“Mankind was born on Earth. It was never meant to die here.”
Joseph Cooper, Interstellar (2014)
Life is typically defined by the number of days passed and the number of days remaining to a specific milestone in the timeline of a person’s life. And once it is reached, the timer records a lap, and keeps counting up until the next milestone arrives. But there are moments in a person’s life when time does not follow the traditional meaning assigned to it by the status quo. A normal timeline starts with birth, has tick marks at major events (the first birthday, growing teeth, speaking the first sentence, starting school, joining the track team, graduating, getting a job, getting married, having a baby, traveling the world, getting into a car crash, falling into a coma, etc), and comes to an end. The only real measurement used to define this timeline is time itself. Time that travels in a linear, defined pattern and follows a set rule. But that is not life. That’s a countdown to death. And humans were never meant to die.
Mankind was meant to discover life through select moments that race ahead of the timeline to show us that which we do not know. As we live our lives walking along the trajectory this timeline has drawn for us, sometimes we become aware of a presence that we were unaware of before. As we are smiling during those happy moments, as we are stressed for those life-changing situations, and as we anticipate future success, our attention is diverted toward a sudden event that doesn’t seem to fit in with what the timeline seems to have predetermined.
It is during these very moments that we stop in our tracks, and look beyond. Something has caught our attention that’s quite peculiar. We humans, as much as we enjoy a life of comfort that follows a set pattern with predictable events, have been created for the unexpected. We have been made for moments that beat time, moments that throw us off track, moments that defy the rules -- disaster. Chaos. Struggle. Trial.

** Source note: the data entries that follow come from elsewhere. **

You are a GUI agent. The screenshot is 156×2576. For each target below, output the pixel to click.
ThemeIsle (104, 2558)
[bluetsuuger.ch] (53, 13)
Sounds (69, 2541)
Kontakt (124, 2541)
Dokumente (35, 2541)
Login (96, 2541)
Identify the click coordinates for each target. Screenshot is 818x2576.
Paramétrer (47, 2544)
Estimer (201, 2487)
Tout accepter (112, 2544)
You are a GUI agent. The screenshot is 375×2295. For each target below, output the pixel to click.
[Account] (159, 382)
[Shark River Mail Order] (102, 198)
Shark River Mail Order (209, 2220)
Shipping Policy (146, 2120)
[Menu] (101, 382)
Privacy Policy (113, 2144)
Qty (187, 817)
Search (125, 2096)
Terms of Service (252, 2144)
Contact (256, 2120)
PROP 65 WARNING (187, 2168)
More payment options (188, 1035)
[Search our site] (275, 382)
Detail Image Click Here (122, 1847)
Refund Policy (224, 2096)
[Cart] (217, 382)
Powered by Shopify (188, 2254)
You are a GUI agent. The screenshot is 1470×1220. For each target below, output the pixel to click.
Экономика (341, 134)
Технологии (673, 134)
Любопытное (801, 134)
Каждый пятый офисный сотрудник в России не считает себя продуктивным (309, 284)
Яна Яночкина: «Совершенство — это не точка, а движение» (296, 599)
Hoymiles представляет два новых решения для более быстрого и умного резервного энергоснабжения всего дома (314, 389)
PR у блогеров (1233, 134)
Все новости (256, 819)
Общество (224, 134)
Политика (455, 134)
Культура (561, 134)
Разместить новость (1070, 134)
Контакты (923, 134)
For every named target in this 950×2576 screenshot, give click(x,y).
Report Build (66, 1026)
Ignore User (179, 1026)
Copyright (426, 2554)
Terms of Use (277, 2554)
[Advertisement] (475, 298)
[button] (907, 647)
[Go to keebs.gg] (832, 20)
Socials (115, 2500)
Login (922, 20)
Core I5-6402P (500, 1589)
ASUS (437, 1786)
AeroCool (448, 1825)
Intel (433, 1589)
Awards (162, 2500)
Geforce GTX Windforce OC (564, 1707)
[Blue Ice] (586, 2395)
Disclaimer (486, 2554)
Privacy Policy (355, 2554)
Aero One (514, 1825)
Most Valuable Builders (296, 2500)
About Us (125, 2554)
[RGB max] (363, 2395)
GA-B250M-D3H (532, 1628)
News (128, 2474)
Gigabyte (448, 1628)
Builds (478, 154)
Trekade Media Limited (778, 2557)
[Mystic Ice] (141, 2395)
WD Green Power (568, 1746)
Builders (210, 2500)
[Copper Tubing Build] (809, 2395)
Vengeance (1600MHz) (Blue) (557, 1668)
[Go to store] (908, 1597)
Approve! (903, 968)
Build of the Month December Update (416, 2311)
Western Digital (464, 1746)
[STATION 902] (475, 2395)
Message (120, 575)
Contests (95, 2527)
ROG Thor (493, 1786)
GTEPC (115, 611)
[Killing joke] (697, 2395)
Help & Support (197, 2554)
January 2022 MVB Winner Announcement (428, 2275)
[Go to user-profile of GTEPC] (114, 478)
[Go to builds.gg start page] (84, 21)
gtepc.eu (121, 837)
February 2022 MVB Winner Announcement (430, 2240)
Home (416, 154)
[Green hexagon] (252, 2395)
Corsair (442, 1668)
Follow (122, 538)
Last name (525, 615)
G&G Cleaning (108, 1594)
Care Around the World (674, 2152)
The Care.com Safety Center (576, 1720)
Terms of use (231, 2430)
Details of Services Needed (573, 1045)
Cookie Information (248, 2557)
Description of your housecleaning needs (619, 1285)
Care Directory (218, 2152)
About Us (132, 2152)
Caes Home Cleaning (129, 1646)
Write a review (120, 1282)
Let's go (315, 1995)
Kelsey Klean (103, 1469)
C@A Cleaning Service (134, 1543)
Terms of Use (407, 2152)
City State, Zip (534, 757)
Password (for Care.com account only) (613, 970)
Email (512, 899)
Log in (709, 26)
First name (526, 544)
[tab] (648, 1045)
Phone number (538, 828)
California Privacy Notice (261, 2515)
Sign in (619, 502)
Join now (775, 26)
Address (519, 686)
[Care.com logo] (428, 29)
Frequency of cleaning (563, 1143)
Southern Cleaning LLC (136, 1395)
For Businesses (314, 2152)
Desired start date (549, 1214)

These moments defy time. And once time is defied, the timeline spell is broken. The human now enters a new dimension, one that is not calculated by time. Time becomes meaningless.
Ask Joseph Cooper, father of Tom and Murphy in the movie “Interstellar”, a NASA pilot who travels through a wormhole and across the galaxy to find a new home for mankind. What led Cooper on a journey that uncovered secrets to what humans define as time?
The Dust Bowl: a tragedy that threatened the very existence of Earth as we know it.
A timeline can not comprehend the unexpected. The unexpected does not comply with timelines, set patterns, or norms. The unexpected calls for the unexpected. It’s a call of life. A call to discovering life. The Dust Bowl became the phenomenon that led Cooper on a discovery to unveil the unexpected, and he surely did. When he finally awakens in Cooper Station, the new home of humans that orbits Saturn, Cooper realizes that the very tragedy that threatened human existence became the reason he embarked on a mission that transcended time and space to discover a new home for a population bound by a set timeline that was about to reach its end.
While we do not live in a world of science fiction, we do live amidst moments that defy the conventional concept of time. Disasters are opportunities. They are often once-in-a-lifetime occurrences. They are wake-up calls. And when you hear the call, you are drawn to its source. All it takes is a sign.